TOP STORY 3: Valentine's Weekend Box Office Test: 'Wuthering Heights' Aims for $70M Global Opening

ELENA Switching gears — this is Valentine's Day weekend, and Warner Bros. is betting big on Wuthering Heights. Jacob Elordi, Margot Robbie, and they're projecting a $70-80 million global opening. That's serious money for what's essentially prestige romance programming.

MARCUS Emerald Fennell directing, right? Coming off Promising Young Woman and Saltburn. But here's what's interesting — they're positioning this as counter-programming to family and guy-demo movies. That suggests they think there's an underserved audience for elevated romantic drama.

ELENA The timing is perfect though. Valentine's Day Sunday, Oscar voting window still open. This feels like Warner Bros. trying to prove that prestige content can be commercially viable in theatrical.

MARCUS And with Charli xcx involved in the soundtrack, they're clearly going for cultural moment, not just box office. That's smart — you need social media buzz to drive theatrical attendance now.

ELENA Right. The soundtrack strategy has become almost as important as the casting. Look at what happened with Barbie last year — the music became part of the marketing campaign.

MARCUS Exactly. But $70 million global for Wuthering Heights? That's ambitious. Romance doesn't travel as reliably as action or comedy. They're betting that Elordi and Robbie can carry this internationally.

ELENA The question is whether this signals a broader shift back toward original, adult-oriented theatrical content, or if this is Warner Bros. trying to prove they can still make prestige profitable before the Netflix merger gets approved.

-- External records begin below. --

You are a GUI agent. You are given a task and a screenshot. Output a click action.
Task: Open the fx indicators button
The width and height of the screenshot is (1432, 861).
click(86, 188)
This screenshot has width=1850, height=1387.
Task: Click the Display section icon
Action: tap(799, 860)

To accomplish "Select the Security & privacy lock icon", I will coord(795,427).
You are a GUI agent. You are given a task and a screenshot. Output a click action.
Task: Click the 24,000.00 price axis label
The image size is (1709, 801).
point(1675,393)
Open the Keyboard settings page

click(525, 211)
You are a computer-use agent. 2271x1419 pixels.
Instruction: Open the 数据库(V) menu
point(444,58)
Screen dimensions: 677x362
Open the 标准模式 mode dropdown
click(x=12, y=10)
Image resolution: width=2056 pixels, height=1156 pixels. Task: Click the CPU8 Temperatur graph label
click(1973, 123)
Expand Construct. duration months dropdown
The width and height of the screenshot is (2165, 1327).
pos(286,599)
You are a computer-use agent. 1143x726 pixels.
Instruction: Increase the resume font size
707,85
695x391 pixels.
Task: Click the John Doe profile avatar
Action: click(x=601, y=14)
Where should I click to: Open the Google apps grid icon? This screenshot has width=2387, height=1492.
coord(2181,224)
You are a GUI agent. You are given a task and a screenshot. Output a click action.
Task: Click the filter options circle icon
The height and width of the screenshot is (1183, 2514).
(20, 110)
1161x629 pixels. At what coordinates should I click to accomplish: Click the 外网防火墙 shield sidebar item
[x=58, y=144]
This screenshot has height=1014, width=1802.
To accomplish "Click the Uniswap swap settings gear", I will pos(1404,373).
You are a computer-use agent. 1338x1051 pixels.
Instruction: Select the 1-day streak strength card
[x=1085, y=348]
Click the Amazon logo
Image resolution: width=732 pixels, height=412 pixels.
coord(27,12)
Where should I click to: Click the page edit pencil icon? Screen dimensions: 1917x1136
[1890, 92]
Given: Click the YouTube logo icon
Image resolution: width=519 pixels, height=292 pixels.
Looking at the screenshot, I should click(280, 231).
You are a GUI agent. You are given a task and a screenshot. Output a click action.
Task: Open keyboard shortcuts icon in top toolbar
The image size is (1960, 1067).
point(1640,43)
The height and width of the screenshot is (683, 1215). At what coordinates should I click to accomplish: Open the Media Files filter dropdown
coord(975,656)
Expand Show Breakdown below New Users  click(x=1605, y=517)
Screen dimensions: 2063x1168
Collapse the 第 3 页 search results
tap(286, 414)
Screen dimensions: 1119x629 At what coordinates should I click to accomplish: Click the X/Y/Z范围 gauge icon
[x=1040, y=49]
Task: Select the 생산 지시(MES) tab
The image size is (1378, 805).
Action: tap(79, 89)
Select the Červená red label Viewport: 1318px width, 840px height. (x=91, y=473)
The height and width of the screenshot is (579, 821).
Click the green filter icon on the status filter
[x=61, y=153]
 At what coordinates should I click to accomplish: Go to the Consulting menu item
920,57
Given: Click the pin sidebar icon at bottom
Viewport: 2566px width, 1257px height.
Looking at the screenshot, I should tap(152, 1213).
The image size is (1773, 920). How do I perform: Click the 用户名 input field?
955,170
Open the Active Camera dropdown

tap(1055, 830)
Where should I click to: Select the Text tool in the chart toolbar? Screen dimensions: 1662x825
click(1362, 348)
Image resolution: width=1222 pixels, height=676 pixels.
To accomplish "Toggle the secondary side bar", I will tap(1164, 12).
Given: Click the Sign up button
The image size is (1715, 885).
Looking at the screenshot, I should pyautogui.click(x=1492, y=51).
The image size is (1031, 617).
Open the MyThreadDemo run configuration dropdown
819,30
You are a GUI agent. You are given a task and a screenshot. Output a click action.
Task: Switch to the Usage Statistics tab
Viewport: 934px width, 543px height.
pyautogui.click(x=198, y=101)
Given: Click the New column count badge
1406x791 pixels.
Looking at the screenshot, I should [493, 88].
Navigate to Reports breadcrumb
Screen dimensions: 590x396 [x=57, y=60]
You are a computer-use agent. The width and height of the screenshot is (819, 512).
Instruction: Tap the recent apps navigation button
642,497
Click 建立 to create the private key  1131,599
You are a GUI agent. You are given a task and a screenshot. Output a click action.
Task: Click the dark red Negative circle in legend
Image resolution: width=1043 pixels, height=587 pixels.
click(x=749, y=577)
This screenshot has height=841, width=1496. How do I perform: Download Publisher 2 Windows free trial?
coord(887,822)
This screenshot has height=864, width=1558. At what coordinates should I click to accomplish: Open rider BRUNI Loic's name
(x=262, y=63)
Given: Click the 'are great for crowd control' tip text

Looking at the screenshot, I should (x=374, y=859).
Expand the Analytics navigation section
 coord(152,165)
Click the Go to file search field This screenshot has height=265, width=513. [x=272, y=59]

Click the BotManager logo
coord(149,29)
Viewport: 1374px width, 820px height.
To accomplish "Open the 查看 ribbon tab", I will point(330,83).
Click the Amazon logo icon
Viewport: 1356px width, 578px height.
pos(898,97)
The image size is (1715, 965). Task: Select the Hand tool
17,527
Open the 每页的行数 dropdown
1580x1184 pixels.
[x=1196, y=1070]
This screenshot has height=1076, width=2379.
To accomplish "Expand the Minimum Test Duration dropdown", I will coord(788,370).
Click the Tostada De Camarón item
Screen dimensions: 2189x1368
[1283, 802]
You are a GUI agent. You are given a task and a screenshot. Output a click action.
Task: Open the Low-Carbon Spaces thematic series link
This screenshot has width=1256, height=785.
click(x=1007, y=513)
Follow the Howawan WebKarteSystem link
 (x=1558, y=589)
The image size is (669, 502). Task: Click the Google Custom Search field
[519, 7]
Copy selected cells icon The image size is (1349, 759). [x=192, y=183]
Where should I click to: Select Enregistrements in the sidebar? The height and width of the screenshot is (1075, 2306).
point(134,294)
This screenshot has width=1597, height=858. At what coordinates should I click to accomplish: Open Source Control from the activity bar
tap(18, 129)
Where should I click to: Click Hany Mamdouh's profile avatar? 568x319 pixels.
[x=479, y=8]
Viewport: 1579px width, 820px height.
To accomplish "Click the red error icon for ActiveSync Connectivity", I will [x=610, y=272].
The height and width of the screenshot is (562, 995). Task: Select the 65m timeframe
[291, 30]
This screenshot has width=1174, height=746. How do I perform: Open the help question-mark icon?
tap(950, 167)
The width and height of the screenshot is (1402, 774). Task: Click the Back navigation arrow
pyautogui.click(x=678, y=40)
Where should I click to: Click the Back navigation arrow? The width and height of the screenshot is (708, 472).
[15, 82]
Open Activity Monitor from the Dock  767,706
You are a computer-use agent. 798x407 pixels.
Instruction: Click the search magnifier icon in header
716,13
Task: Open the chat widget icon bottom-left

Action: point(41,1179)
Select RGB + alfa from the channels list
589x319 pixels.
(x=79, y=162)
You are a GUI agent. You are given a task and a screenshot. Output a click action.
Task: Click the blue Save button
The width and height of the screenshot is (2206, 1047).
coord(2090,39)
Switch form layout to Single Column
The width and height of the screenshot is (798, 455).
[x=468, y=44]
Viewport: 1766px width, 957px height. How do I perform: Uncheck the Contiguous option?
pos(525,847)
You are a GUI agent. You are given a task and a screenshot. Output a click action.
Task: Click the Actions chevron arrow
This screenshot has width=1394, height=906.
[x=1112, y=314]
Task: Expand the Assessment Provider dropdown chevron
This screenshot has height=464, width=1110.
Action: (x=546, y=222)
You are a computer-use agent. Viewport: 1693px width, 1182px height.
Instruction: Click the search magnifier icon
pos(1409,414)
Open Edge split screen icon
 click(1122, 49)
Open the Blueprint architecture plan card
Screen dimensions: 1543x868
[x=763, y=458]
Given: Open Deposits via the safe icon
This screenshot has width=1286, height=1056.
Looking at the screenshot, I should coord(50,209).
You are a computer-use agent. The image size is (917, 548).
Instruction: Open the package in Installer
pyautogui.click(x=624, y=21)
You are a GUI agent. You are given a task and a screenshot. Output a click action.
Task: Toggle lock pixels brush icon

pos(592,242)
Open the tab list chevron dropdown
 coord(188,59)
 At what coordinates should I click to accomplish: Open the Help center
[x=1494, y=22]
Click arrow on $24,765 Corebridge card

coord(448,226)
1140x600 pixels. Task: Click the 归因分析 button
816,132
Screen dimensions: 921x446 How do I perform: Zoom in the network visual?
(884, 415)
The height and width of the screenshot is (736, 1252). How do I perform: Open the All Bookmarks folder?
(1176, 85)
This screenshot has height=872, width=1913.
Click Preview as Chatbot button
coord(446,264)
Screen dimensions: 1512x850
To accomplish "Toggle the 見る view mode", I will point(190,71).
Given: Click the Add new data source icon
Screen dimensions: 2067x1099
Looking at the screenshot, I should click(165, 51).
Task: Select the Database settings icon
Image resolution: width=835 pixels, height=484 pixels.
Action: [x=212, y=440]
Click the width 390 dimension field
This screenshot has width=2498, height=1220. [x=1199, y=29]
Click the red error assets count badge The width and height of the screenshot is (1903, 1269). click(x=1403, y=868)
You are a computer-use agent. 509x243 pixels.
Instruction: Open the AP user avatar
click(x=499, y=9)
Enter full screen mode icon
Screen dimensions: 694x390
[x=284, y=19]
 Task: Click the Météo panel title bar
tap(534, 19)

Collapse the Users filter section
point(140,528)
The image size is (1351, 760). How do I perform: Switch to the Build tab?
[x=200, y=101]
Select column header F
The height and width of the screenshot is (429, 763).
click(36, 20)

MARCUS Probably both. But if it works, expect every studio to start dusting off their period romance projects.

QUICK HITS

Hulu Orders Elisabeth Moss Legal Drama from David Shore

ELENA Hulu just ordered Conviction, a legal drama starring Elisabeth Moss with David Shore writing and Warren Littlefield producing. Based on a 2023 Jack Jordan novel.

MARCUS Shore created House, developed The Good Doctor — he knows how to build procedurals that last. And notice the trend: Jack Jordan adaptations are everywhere right now. Publishers are finally cracking the streaming code.

Surfing Giant Opens European Animation Hub in Canary Islands

ELENA L.A.'s Surfing Giant Studios is opening their second European animation facility in Spain's Canary Islands. Expected to create over 100 jobs by spring.

MARCUS Animation is decentralizing fast. Cost arbitrage plus talent access. Expect more studios to follow this model — especially with AI tools making remote collaboration easier.

Italian Royalty Inspires Competition Reality Series

ELENA Into The Sun Films is developing Becoming Royals, a competition series inspired by Italy's House of Savoy royal traditions.

MARCUS Reality TV meets European nobility. It's either brilliant or completely ridiculous. Probably both, which means it'll probably work.

THE CLOSE

ELENA Keep watching Netflix's next earnings call. If they're cutting product development while spending on content, the subscriber retention numbers will tell us if that strategy is working. Also, Lord of the Flies hits BBC and Stan this weekend — international reception will signal whether Sony's global sales push was justified.

MARCUS And if Wuthering Heights actually hits that $70 million projection, every studio executive is going to suddenly remember they have a period romance script in development. Valentine's Day weekend might just save the theatrical calendar.